Direction: Copy the lines of the material below word for word, from the line containing "The image size is (1372, 891)." through the end of the material, and leave out the pictures.
━━ Records for the exercise
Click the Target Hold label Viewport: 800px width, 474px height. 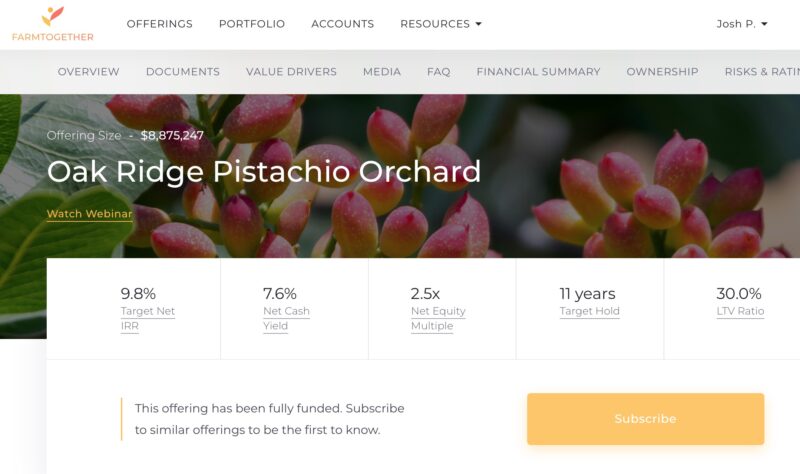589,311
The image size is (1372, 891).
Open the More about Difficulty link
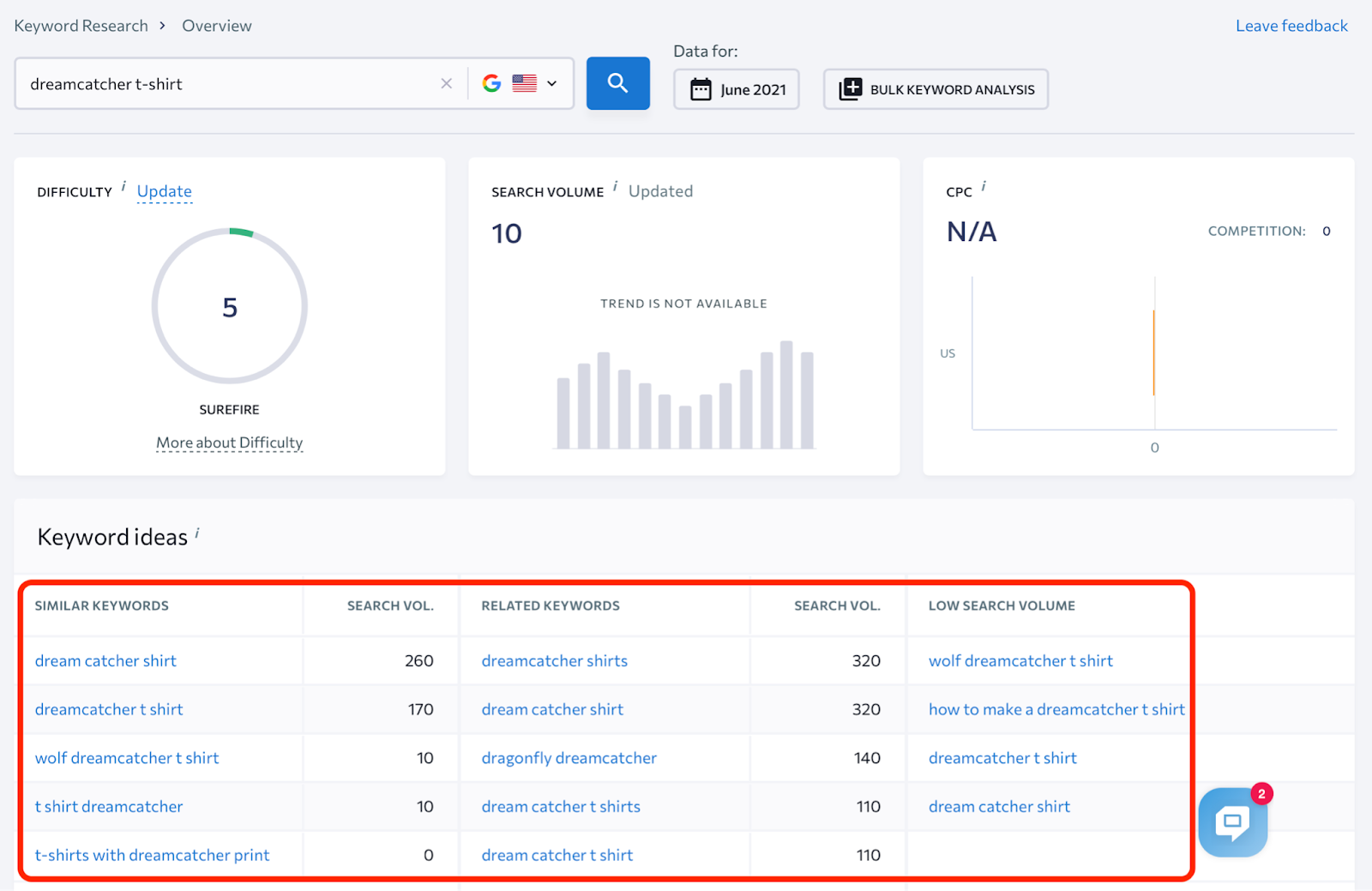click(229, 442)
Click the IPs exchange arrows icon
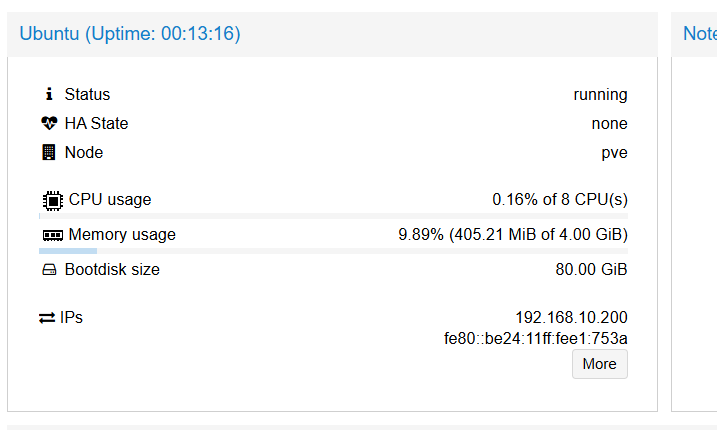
━━━━
Result of the task:
The image size is (1372, 891).
Open the More about Difficulty link
click(229, 442)
Click the IPs exchange arrows icon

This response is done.